**Saved entries:**

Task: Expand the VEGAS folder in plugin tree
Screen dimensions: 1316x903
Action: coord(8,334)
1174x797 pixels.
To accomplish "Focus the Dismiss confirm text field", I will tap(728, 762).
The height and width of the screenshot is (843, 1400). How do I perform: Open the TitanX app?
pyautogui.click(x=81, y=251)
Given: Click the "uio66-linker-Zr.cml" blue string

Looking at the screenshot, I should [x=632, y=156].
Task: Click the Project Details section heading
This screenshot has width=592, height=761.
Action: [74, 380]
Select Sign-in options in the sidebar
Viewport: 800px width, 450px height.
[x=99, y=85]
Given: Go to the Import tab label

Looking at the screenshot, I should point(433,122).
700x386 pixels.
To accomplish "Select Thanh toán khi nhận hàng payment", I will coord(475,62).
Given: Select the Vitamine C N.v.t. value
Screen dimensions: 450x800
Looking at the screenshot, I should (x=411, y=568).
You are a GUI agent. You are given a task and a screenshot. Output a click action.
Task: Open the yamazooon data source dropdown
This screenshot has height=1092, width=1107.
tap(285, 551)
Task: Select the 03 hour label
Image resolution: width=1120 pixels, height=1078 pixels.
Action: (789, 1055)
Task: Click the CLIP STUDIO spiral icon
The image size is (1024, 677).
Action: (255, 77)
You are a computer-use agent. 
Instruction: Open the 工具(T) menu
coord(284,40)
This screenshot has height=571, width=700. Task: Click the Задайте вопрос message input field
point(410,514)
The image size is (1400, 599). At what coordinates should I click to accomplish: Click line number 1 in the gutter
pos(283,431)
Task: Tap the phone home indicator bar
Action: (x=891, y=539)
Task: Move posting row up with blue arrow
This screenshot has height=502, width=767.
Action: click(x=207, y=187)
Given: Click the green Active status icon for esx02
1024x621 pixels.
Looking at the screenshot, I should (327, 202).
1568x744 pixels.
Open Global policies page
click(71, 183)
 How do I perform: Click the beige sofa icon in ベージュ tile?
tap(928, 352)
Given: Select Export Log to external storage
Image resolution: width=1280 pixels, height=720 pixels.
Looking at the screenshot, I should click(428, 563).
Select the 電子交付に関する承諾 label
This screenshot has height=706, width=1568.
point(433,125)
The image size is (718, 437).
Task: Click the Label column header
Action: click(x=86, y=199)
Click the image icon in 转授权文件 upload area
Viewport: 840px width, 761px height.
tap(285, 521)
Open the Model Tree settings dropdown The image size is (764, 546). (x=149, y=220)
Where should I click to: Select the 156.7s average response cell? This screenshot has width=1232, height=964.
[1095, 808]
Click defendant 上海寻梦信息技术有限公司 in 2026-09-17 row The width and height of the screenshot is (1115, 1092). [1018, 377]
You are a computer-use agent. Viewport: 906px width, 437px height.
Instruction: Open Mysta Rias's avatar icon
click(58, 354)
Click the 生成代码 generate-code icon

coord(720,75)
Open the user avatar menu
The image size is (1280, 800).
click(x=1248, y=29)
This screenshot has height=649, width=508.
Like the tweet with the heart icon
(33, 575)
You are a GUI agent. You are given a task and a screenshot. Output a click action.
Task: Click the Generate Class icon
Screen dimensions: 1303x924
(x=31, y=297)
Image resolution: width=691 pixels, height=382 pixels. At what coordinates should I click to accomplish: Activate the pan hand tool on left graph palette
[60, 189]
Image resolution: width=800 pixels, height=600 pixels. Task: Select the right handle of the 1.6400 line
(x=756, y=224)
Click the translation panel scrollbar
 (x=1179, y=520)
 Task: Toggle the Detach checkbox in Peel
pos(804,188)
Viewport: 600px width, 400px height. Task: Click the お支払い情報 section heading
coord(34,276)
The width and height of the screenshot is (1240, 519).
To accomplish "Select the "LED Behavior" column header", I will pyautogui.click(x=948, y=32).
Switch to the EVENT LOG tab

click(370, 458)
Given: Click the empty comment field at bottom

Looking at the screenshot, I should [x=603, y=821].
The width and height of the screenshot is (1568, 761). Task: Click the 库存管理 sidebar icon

**Short task:**
Rewrite the listing above, replacing "gutter" with "margin" and leaving everything else unchanged.

**Task solution:**
Task: Expand the VEGAS folder in plugin tree
Screen dimensions: 1316x903
Action: coord(8,334)
1174x797 pixels.
To accomplish "Focus the Dismiss confirm text field", I will tap(728, 762).
The height and width of the screenshot is (843, 1400). How do I perform: Open the TitanX app?
pyautogui.click(x=81, y=251)
Given: Click the "uio66-linker-Zr.cml" blue string

Looking at the screenshot, I should [x=632, y=156].
Task: Click the Project Details section heading
This screenshot has width=592, height=761.
Action: [74, 380]
Select Sign-in options in the sidebar
Viewport: 800px width, 450px height.
[x=99, y=85]
Given: Go to the Import tab label

Looking at the screenshot, I should point(433,122).
700x386 pixels.
To accomplish "Select Thanh toán khi nhận hàng payment", I will coord(475,62).
Given: Select the Vitamine C N.v.t. value
Screen dimensions: 450x800
Looking at the screenshot, I should (x=411, y=568).
You are a GUI agent. You are given a task and a screenshot. Output a click action.
Task: Open the yamazooon data source dropdown
This screenshot has height=1092, width=1107.
tap(285, 551)
Task: Select the 03 hour label
Image resolution: width=1120 pixels, height=1078 pixels.
Action: (789, 1055)
Task: Click the CLIP STUDIO spiral icon
The image size is (1024, 677).
Action: (255, 77)
You are a computer-use agent. 
Instruction: Open the 工具(T) menu
coord(284,40)
This screenshot has height=571, width=700. Task: Click the Задайте вопрос message input field
point(410,514)
The image size is (1400, 599). At what coordinates should I click to accomplish: Click line number 1 in the margin
pos(283,431)
Task: Tap the phone home indicator bar
Action: (x=891, y=539)
Task: Move posting row up with blue arrow
This screenshot has height=502, width=767.
Action: click(x=207, y=187)
Given: Click the green Active status icon for esx02
1024x621 pixels.
Looking at the screenshot, I should (327, 202).
1568x744 pixels.
Open Global policies page
click(71, 183)
 How do I perform: Click the beige sofa icon in ベージュ tile?
tap(928, 352)
Given: Select Export Log to external storage
Image resolution: width=1280 pixels, height=720 pixels.
Looking at the screenshot, I should click(428, 563).
Select the 電子交付に関する承諾 label
This screenshot has height=706, width=1568.
point(433,125)
The image size is (718, 437).
Task: Click the Label column header
Action: click(x=86, y=199)
Click the image icon in 转授权文件 upload area
Viewport: 840px width, 761px height.
tap(285, 521)
Open the Model Tree settings dropdown The image size is (764, 546). (x=149, y=220)
Where should I click to: Select the 156.7s average response cell? This screenshot has width=1232, height=964.
[1095, 808]
Click defendant 上海寻梦信息技术有限公司 in 2026-09-17 row The width and height of the screenshot is (1115, 1092). [1018, 377]
You are a computer-use agent. Viewport: 906px width, 437px height.
Instruction: Open Mysta Rias's avatar icon
click(58, 354)
Click the 生成代码 generate-code icon

coord(720,75)
Open the user avatar menu
The image size is (1280, 800).
click(x=1248, y=29)
This screenshot has height=649, width=508.
Like the tweet with the heart icon
(33, 575)
You are a GUI agent. You are given a task and a screenshot. Output a click action.
Task: Click the Generate Class icon
Screen dimensions: 1303x924
(x=31, y=297)
Image resolution: width=691 pixels, height=382 pixels. At what coordinates should I click to accomplish: Activate the pan hand tool on left graph palette
[60, 189]
Image resolution: width=800 pixels, height=600 pixels. Task: Select the right handle of the 1.6400 line
(x=756, y=224)
Click the translation panel scrollbar
 (x=1179, y=520)
 Task: Toggle the Detach checkbox in Peel
pos(804,188)
Viewport: 600px width, 400px height. Task: Click the お支払い情報 section heading
coord(34,276)
The width and height of the screenshot is (1240, 519).
To accomplish "Select the "LED Behavior" column header", I will pyautogui.click(x=948, y=32).
Switch to the EVENT LOG tab

click(370, 458)
Given: Click the empty comment field at bottom

Looking at the screenshot, I should [x=603, y=821].
The width and height of the screenshot is (1568, 761). Task: Click the 库存管理 sidebar icon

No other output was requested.